Edward put down the frying pan and poured himself a cup of coffee. “If Arthur knew that, he didn’t find out from any vision. You know where he was before you saw him in the city?”
“No.”
A surprised glance. “All this time, you never asked?”
“I’ve had a few things on my mind!” I hated being made to feel like a dummy—especially since it happened fairly often. “Besides, I knew you guys discussed it.” When I came out of the shower Monday night, Edward was putting away his notebook.
“Yesterday evening, for instance. You two sat here for hours and it never came up?”
“Let’s just say we were covering other ground.” I finished the coffee and poured another cup. I was almost awake enough to shower. “I’ve known Arthur since I was a teenager. If you’re thinking something sinister, forget it. There’s just no way.”

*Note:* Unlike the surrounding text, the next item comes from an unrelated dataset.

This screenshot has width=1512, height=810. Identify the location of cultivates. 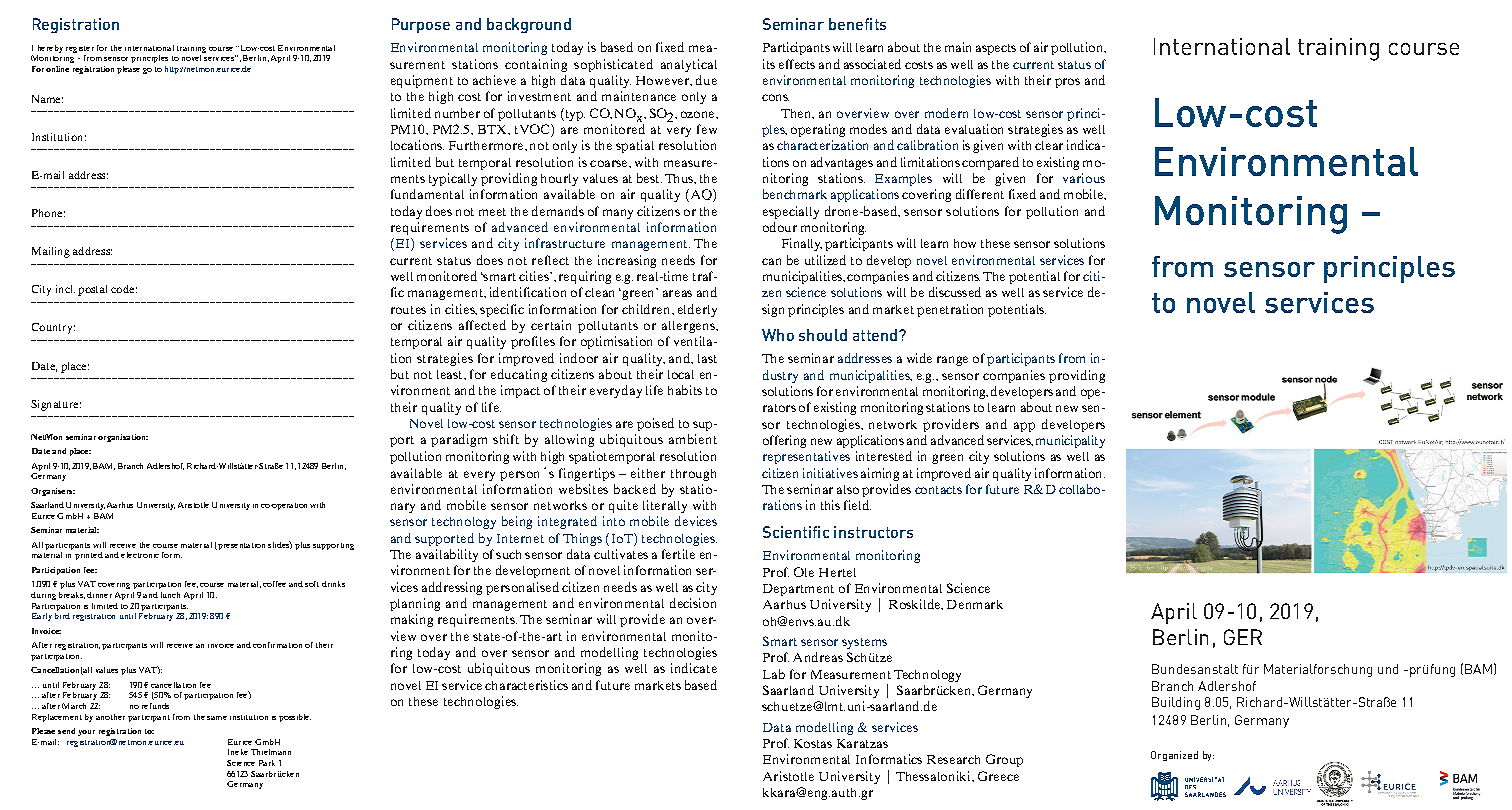
(621, 554).
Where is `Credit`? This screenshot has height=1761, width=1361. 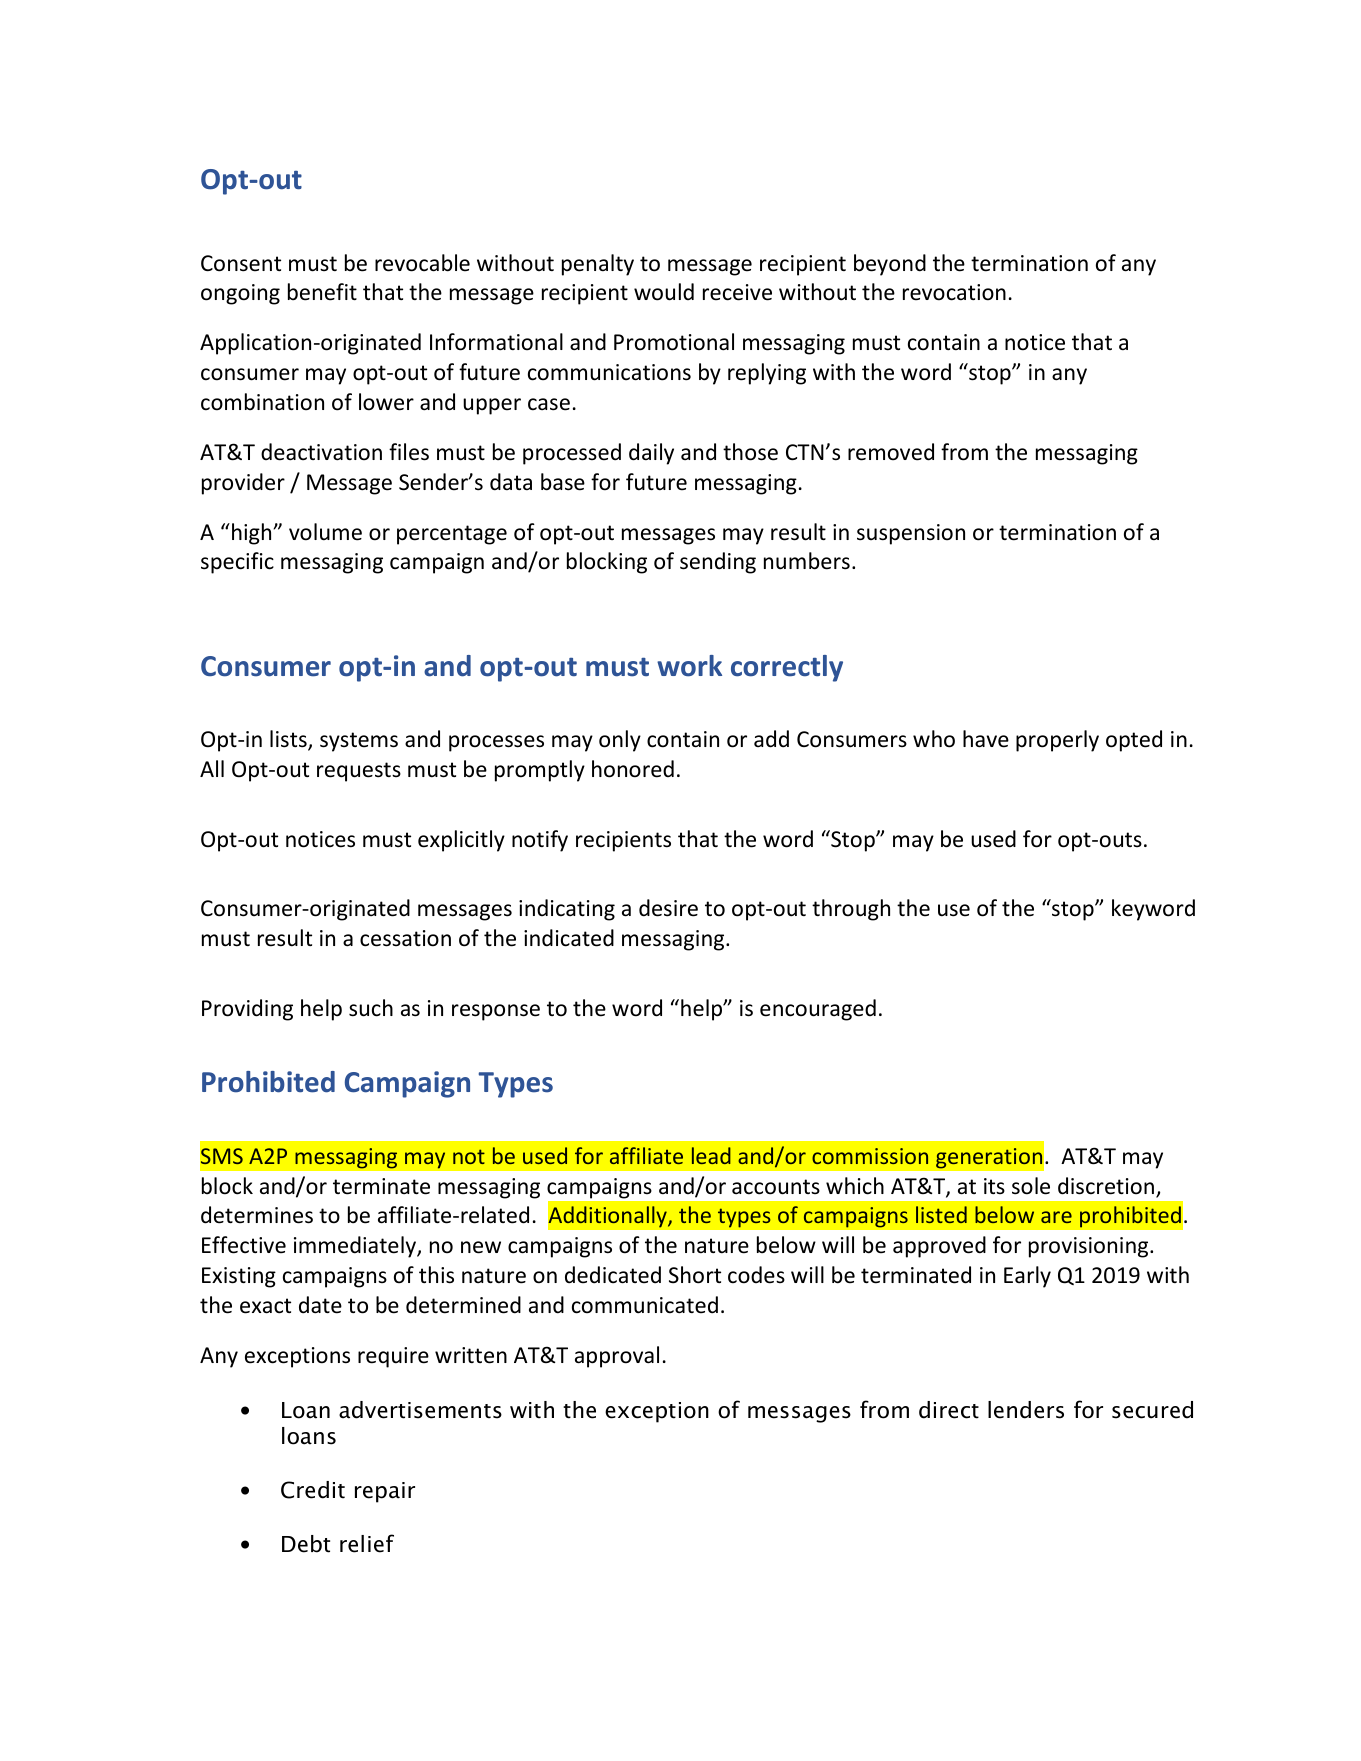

“I wouldn’t take too much for granted if I were you.” Edward looked as cynical as years of private detection would make a person. “For one thing, I happen to know Seawuit was disemboweled. Or at least, cut deep and long.” He mimicked stabbing in and pulling down. “Enough for . . . some organ spillage, shall we say?”
“Please. No details.” Not at seven in the morning. “Why didn’t you tell me? Why so damn cagey?”
“I wanted to know how you found out first.”
“Why? You know I didn’t kill him.”
“But I don’t know Arthur didn’t.” He raised a hand to shush me. “I’m supposed to believe he learned about it from sitting in a rock?”
I wanted to defend Arthur, but there wasn’t much I could say to that. “Okay, so who told you?”
“I am a private eye. I do know how to get hold of police records.”
“How long have you known?”
“I checked yesterday morning.”
I must have glowered ferociously; Edward made a cross of his index fingers, stepping back. “What was I supposed to do—send you a carrier pigeon?”
“So,” I said grudgingly, “where was Arthur last weekend?”
“He was here—early Saturday, anyway. He and Seawuit did some kind of dawn ritual thing together. Arthur had a rental car; says Seawuit loaded his trunk up; was going to meet him in San Francisco midweek.”